Y volviendo a la cuestión, no dude en aceptar aquella oferta. Podía unir mis dos pasiones: la comunicación y la grafología.
Sálvame es la compañía de un anciano que se encuentra solo en una residencia, la merienda de una madre que llega cansada del trabajo o el entretenimiento de un adolescente que se encuentra perdido en el instituto. Algunos lo llaman telebasura, pero para mí Sálvame es transparencia, entretenimiento, provocación, improvisación, cachondeo, show y diversión. Un programa que ha enseñado al espectador a poner nombre a la violencia vicaria, a reivindicar los derechos del colectivo LGTBI, a llorar si es necesario y a gritar si te apetece.
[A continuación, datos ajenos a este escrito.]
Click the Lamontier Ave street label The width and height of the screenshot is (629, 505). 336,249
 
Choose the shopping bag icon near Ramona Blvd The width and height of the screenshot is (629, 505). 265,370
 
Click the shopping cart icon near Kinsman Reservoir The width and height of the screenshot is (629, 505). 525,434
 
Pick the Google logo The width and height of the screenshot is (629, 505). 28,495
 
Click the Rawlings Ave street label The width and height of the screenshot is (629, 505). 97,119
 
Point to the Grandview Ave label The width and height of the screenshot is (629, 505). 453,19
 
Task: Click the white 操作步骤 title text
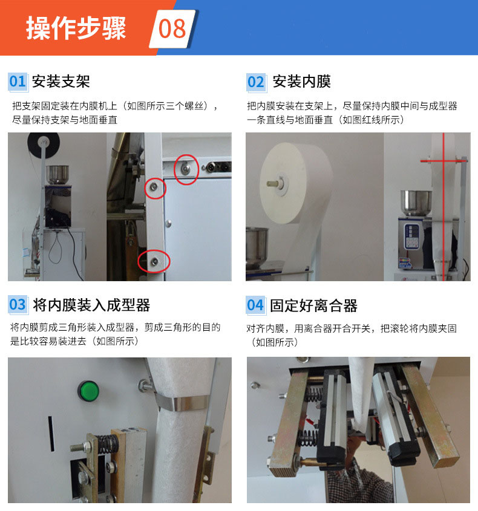click(76, 28)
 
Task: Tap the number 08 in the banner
click(172, 28)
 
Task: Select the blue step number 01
click(18, 82)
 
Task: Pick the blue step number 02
click(255, 82)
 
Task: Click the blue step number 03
click(18, 305)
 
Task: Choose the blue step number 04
click(255, 305)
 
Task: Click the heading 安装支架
click(61, 82)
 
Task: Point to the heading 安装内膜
click(302, 82)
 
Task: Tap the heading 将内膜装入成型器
click(91, 305)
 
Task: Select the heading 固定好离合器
click(313, 305)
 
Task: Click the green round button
click(88, 391)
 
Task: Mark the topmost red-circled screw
click(186, 168)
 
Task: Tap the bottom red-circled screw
click(154, 261)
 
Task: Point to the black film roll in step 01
click(44, 144)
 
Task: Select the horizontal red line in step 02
click(444, 161)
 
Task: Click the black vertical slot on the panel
click(51, 434)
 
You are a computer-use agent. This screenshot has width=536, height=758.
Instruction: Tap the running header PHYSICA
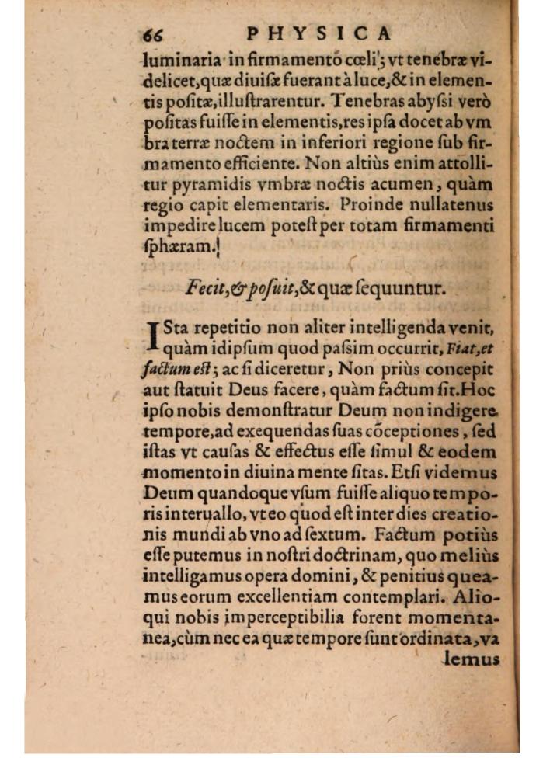319,33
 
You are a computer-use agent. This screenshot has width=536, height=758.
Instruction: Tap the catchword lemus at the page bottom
470,660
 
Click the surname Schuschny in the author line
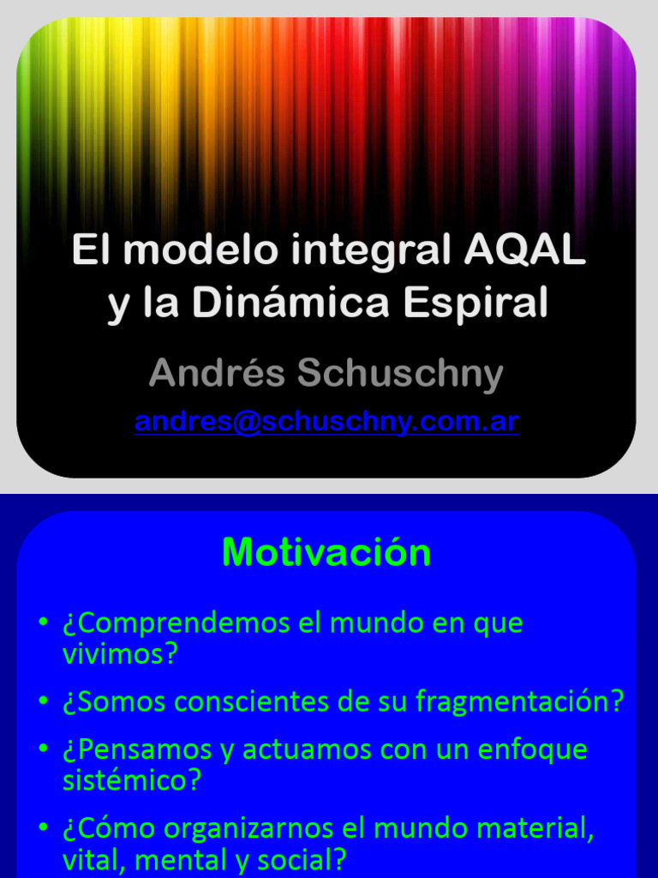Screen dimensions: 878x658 tap(400, 374)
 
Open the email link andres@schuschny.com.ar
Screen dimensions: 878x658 tap(326, 422)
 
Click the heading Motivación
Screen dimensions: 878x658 tap(326, 553)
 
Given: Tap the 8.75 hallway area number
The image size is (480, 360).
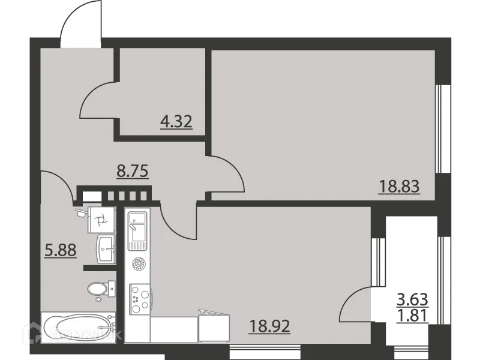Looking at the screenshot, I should click(132, 170).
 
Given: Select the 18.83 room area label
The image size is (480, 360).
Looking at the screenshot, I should click(398, 187).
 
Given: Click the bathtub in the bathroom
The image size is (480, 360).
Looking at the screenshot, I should click(79, 328).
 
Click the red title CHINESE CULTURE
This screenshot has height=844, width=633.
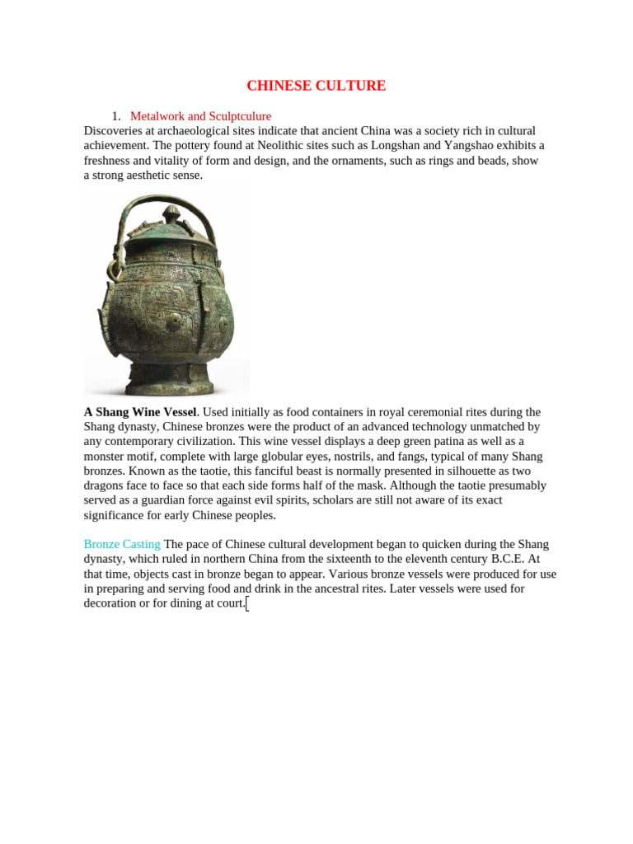pos(316,86)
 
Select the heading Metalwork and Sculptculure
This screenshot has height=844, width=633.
pos(200,116)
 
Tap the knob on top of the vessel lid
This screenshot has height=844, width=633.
pos(172,214)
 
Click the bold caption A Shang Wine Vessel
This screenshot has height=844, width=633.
pos(140,412)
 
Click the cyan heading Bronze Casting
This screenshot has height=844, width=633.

Son naturalidad y desnudez delante de una cámara.
Estoy y estaré siempre inmensamente agradecida a la productora por darme la oportunidad de trabajar con ellos, por dar visibilidad a la Grafología, por su cariño, profesionalidad y lejos de lo que muchos piensan, gracias por darme libertad para expresar mi opinión.
Quizás 14 años en pantalla era demasiado tiempo para seguir con lo mismo, pero estoy segura de que esto no es un punto y final, es un punto y seguido, porque el espectador añorará la identidad de aquel programa que supo distraernos de las pequeñas batallas a la que en ocasiones nos enfrenta la vida.